Amar é uma arte. Se bem que esse clichê vem desde os versos memoráveis do poeta latino Ovídio, exímio artista da palavra e das polêmicas amorosas. Autor de um manual de conquista e de sedução, o seu Arte de Amar explora a batalha dos sexos com uma ironia hoje fatalmente perdida. Algo, contudo, se conserva: a ideia de que é preciso aprender a amar, e o poeta se propõe a ensiná-lo com desenvoltura. Porque, afinal, amar é coisa de poeta, e de latino. Aí vai outro clichê, por certo, mas não pretendo continuar esse texto defenestrando clichês, não é para isso que estamos aqui. E para que estamos aqui? Gosto de jamais perder a perspectiva da pergunta, porque quem para de perguntar deve estar com a barriga cheia de verdades, arrotando mandamentos. Eu só arroto quando a azia está em alta. Um mal inevitável a bebedores de café. Eu disse mal? Bem-feito, era como minha mãe retribuía as travessuras na infância. Já adulto, ouço menos desses deboches, um pouco mais de condescendência. Talvez minha mãe já não arrote verdades. Certo é que o mundo anda tão complicado... Para que complicar mais? Só que essa pergunta é capciosa, pois o contrário de complicar é simplificar, e nós sabemos o quão perverso o simples pode ser. Sabemos? Tomara que sim. Se eu for parar para explicar, o simples fica complexo, e aí vocês vão me acusar de não cumprir o que prometo, tal como se acusam os latinos, os poetas, os amantes... Vê bem se isso já não é um ataque, de ciúme sim, ora se não! Para que vocês querem saber de tudo?
Mas se amar não deve ser um querer saber, de que arte falamos, esses poetas e ladinos? (Não se apoquente com a letra alterada aqui, foi proposital). Já estou um pouco alterado, creio. E não me creiam de todo, não se deve acreditar em poetas, latinos e ladinos... Não se deve acreditar em ninguém, na verdade. Mas do que é que estou falando? De amor, ora. “Se alguém deste povo desconhece a arte de amar, que leia este poema [carmen] e, uma vez instruído, ame”, eis o convite de Ovídio. Um convite em carmen, que em latim diz a canção, o poema. Eu acrescento, nessa deixa que Ovídio nos deixa, que tal como a leitura, que exige de nós familiaridade com as condicionantes do ato de dizer, no geral, também no amor é preciso certo tipo de familiaridade com a pessoa humana, em geral.

> **Dados**
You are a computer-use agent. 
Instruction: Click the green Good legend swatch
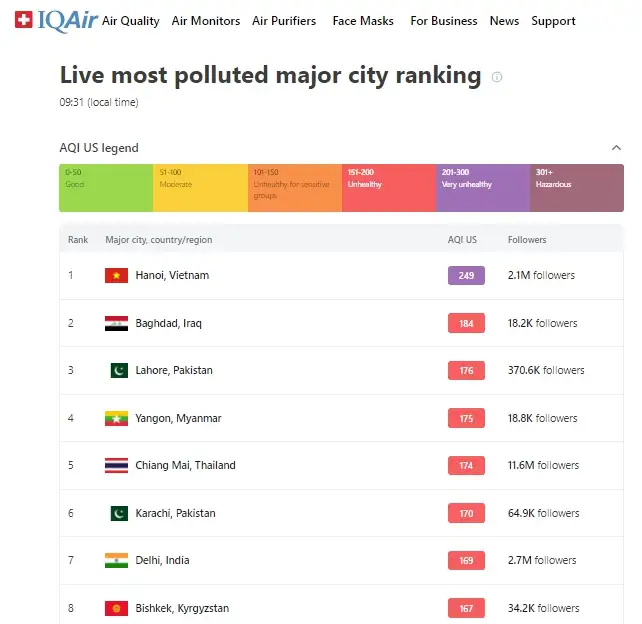click(x=106, y=188)
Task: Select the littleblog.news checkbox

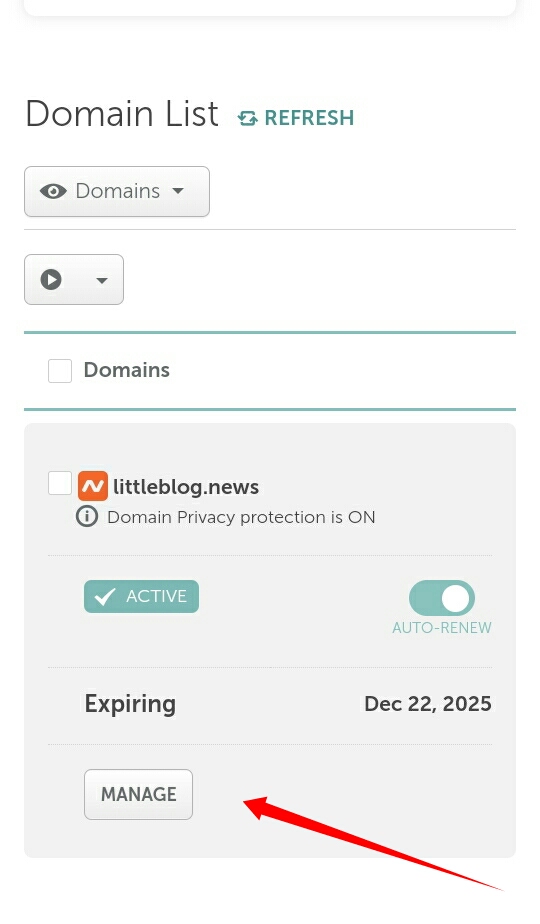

> **Complete o seguinte**
**A.** Com base no texto sobre a arte de amar, responda:
(i) Qual poeta latino é apresentado como autor de um manual de conquista e de sedução?
(ii) A quem é atribuído o "mal inevitável" da azia?
(iii) O que significa a palavra latina carmen, segundo o texto?
**B.** Duplique sem alterações o trecho do texto sobre a arte de amar entre "Mas se amar" e "humana, em geral.", inclusive.
**C.** Retome o texto sobre a arte de amar logo após a última frase apresentada e dê continuidade a ele.

> **Resultados das tarefas**
**A.**
(i) Ovídio.
(ii) Aos bebedores de café.
(iii) A canção, o poema.

**B.**
Mas se amar não deve ser um querer saber, de que arte falamos, esses poetas e ladinos? (Não se apoquente com a letra alterada aqui, foi proposital). Já estou um pouco alterado, creio. E não me creiam de todo, não se deve acreditar em poetas, latinos e ladinos... Não se deve acreditar em ninguém, na verdade. Mas do que é que estou falando? De amor, ora. “Se alguém deste povo desconhece a arte de amar, que leia este poema [carmen] e, uma vez instruído, ame”, eis o convite de Ovídio. Um convite em carmen, que em latim diz a canção, o poema. Eu acrescento, nessa deixa que Ovídio nos deixa, que tal como a leitura, que exige de nós familiaridade com as condicionantes do ato de dizer, no geral, também no amor é preciso certo tipo de familiaridade com a pessoa humana, em geral.

**C.**
Queria mesmo era dizer, pela leitura, antes de qualquer coisa, todo o meu amor, nessa familiaridade com os livros que de certa forma me permite amar as pessoas – e se não ouso dizer amá-las melhor do que quem não lê, ao menos amo mais intensamente. Intensamente: advérbio de modo de intensidade, para dizer como amamos extremos. O leitor chega a extremos no amar, pois aprende a ouvir além do que o outro diz, porque está, como ninguém, consciente dos limites do dizer. A seu modo, ele aprende a amar porque ama ouvir carmen. Eu nunca amei uma Carmen, porém. Mas já cheguei a alguns limites. Quem não lê não sabe dizer mais do outro que de si mesmo, sobretudo não sabe de seus limites. E quem não os conhece, não pode ultrapassá-los.
Comecei a ler por incentivo, como é natural. Só que ele veio das obrigações escolares – pois é verdade, ao contrário do que se pensa por aí, certas obrigações também incentivam. Em casa, tive pais leitores, mas não tive livros, além daqueles que a escola recomendava a compra enquanto material paradidático – dito assim em jargão pedagogó, que é mais para assustar do que seduzir. Difícil, porém, é lembrar onde foi operado o giro, a torção que me abriu ao mundo da leitura. Do que recordo, foram os livros da Série Vaga-lume, saudosa companhia de leitura, que me iniciaram, para além dos gibis: aquele Xisto ainda não me sai da cabeça, além de um outro, algo sobre máquinas e robôs, esse ideário de criança de anos oitenta, do qual não me recordo mais o título.
Sobre o tal giro, no entanto, sobre esse instante em que não são mais os livros que nos chegam, mas nós que chegamos aos livros, creio estar esquecido em algum lugar da memória do meu corpo, que resiste com essa ganância toda de querer desvendá-lo, de querermos saber de tudo. O que permanece são imagens, índices aqui e ali de minha incompetência para conversar, me relacionar, para chegar na menina por quem meus olhos dilatavam – é verdade, pode não parecer, mas já fui tímido de doer de raiva aqueles que me viam empacar, feito minha mãe quando empaquei, eu era um pajem um tanto pasmo na porta da igreja, levando as alianças de minha tia. Eu mesmo tenho raiva de mim só de me contarem a lerdeza. Guardo disso apenas uns flashes na memória, iguais aos que me invadem – ou devo dizer, borbulham – nas cenas quando em mim revejo as garotas tão amadas sem saberem, eu em silêncio, lendo livros em silêncio, apesar daquelas vozes todas ao redor, e cá dentro.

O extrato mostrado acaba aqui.